# Lennox furnace won't stay lit.



## Montyg360 (Feb 21, 2012)

I have a Lennox furnace that won't stay lite what happens is it lites for a minute or two then cuts out it does this 4 to 5 times. The led lights flash slowly at different times and the chart reads the burner failed to ignite. I have cleaned the flame sensor, checked for blockage in the tubes and the ignitor and bypass the thermostat and nothing is making a difference. Any suggestions.


----------



## yuri (Nov 29, 2008)

post the complete model #.


----------



## Legacyairsystem (Jan 6, 2012)

if you have a multimeter that reads dc millivolts, i would touch the flame sensor male plug and its wire female, sould read 12 millivolts dc plus or minus 1-2, while its going through the sequence of operation, anything around 3-9 should be changed hope that helps


----------



## Marty S. (Oct 31, 2009)

Between 2 and 5 micro amps is what want to see. It's not a milli volt system


----------



## Legacyairsystem (Jan 6, 2012)

thanks for the correction Marty, i jumped the gun on the micro amp range, was thinking luxaire


----------



## Marty S. (Oct 31, 2009)

Don't sweat it. Too many furnaces out there to remember them all.


----------



## lucasrj (Feb 24, 2012)

I'm having the same exact problem. The LED's are flashing slowly alternately on my Lennox Elite G51 furnace which it shows could be one of 4 things. I've cleaned the flame sensor checked the tubes for clogs on the pressure sensors and check the electrical connections.

I've tried to get a reading on the flame sensor as stated above but my sensor only has the one wire going to it so I'm guessing that I should put the other contact on a ground somewhere. I did that and I'm getting around 17 volts with the furnace in the running state.

◆ **Click-target data**:

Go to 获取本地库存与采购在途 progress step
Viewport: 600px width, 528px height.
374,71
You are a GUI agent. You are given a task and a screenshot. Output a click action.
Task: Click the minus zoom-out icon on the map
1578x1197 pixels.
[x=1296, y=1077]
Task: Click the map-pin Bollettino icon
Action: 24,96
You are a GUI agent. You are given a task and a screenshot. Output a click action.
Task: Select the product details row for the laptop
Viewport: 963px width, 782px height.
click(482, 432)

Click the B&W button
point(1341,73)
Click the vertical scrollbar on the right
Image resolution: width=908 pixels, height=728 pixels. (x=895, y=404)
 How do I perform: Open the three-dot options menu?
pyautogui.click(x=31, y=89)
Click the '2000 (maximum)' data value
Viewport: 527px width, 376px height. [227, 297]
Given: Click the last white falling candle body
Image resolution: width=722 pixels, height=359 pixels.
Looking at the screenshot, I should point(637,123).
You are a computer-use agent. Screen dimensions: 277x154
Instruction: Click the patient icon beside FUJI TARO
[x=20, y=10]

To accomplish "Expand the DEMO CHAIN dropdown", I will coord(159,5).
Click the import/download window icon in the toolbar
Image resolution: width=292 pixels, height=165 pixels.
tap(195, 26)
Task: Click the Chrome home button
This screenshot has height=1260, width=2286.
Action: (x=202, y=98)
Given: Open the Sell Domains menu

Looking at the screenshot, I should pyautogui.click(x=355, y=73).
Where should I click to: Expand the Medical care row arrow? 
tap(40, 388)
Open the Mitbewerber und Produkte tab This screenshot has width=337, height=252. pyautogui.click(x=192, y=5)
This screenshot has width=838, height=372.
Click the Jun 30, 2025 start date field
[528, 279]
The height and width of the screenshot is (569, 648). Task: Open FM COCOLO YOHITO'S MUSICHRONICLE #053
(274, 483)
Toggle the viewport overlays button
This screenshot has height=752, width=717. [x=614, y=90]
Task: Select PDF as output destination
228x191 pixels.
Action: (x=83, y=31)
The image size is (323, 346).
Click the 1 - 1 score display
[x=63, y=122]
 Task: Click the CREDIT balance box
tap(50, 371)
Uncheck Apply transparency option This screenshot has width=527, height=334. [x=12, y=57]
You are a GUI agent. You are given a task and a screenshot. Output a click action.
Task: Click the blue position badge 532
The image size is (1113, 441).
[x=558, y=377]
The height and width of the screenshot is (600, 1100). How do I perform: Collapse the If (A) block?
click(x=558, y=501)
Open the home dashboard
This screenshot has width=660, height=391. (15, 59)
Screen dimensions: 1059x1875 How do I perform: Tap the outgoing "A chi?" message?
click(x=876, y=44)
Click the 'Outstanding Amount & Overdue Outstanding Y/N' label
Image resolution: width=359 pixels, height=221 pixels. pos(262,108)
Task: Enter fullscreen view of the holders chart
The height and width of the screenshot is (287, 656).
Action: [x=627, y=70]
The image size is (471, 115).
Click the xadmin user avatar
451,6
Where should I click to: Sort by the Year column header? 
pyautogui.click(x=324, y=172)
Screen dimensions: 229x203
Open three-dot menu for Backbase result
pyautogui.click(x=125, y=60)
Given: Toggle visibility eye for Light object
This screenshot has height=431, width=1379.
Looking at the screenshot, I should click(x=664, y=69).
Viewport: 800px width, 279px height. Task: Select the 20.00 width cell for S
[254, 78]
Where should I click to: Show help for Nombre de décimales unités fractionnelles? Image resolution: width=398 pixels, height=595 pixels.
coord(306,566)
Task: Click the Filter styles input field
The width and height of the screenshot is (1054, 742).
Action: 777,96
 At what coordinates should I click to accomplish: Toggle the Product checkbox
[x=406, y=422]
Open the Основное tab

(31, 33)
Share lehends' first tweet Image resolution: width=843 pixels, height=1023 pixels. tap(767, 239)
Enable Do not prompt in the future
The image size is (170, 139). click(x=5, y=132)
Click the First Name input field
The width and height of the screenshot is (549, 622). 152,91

◆ **Stated problem 1**: Name every distinct username that posts in the furnace thread, in the order each first appears.
◆ **Stated problem 2**: Summarize the furnace thread in two sentences.
◆ **Stated problem 3**: Pick up the furnace thread from its last line and keep going.
None of the rows are needed for this work.

◆ **Written answer 1**: Montyg360, yuri, Legacyairsystem, Marty S., lucasrj

◆ **Written answer 2**: A Lennox furnace owner reports that the unit lights for a minute or two and then cuts out, with the LED chart showing the burner failed to ignite, even after cleaning the flame sensor and checking the tubes. Replies suggest testing the flame sensor, with one poster correcting a millivolt figure to a target of 2 to 5 microamps, and another owner of a Lennox Elite G51 describes the same problem and a reading of around 17 volts.

◆ **Written answer 3**:
Another thing that I'm thinking it might be is the previous home owners seem to have taken the burner cover plate off and thrown it away. I just noticed that it had screws that weren't holding anything the other day so I found a drawing and sure enough there should be a cover plate on it. But it has been this way for the past 3 years since we've owned the house so I'm guessing that isn't causing my issue. 

So if it is a bad flame sensor then where can I get one? I've searched all over the web for parts (trying to find the burner cover) and can't find anything for the Lennox Elite G51 furnace.

Any help would be greatly appreciated.


----------



## yuri (Nov 29, 2008)

you need that cover plate or the furnace may overfire and get damaged as the gas valve won't modulate properly. it needs to sense the pressure in the burner box and w/o the cover won't get a proper reading. cozyparts.com may be able to special order it but you need to phone them and describe it as it will be special order and may take a few weeks to get. what is that code saying. you need to put your meter in series with that wire and where it attaches to the circuit board. you may have an venting obstruction on the intake and they took the cover off to cheat and take air from the house.


----------



## lucasrj (Feb 24, 2012)

Thanks yuri. The options for the slow flashing alternating LED codes are all watchguard errors and they are:
A. Burners failed to ignite
or
B. Limit open more than 3 minutes
or
C. Lost flame sense more than 5 times in one heating cycle
or 
D. Pressure switch opened 5 times in one heating cycle

Seems to be somewhat erratic. It will run for a couple days and then fall all over itself for a couple of hours and then will run again out of the blue without me doing anything to it other than opening the access panel.


----------



## yuri (Nov 29, 2008)

Get a cover for it and then we can go from there. Won't have a proper flame w/o it.


----------



## lucasrj (Feb 24, 2012)

OK so I called and that stupid thing is $152 so is there any way that I can make a makeshift one to test it out before I shell out that kind of money for a little piece of sheet metal?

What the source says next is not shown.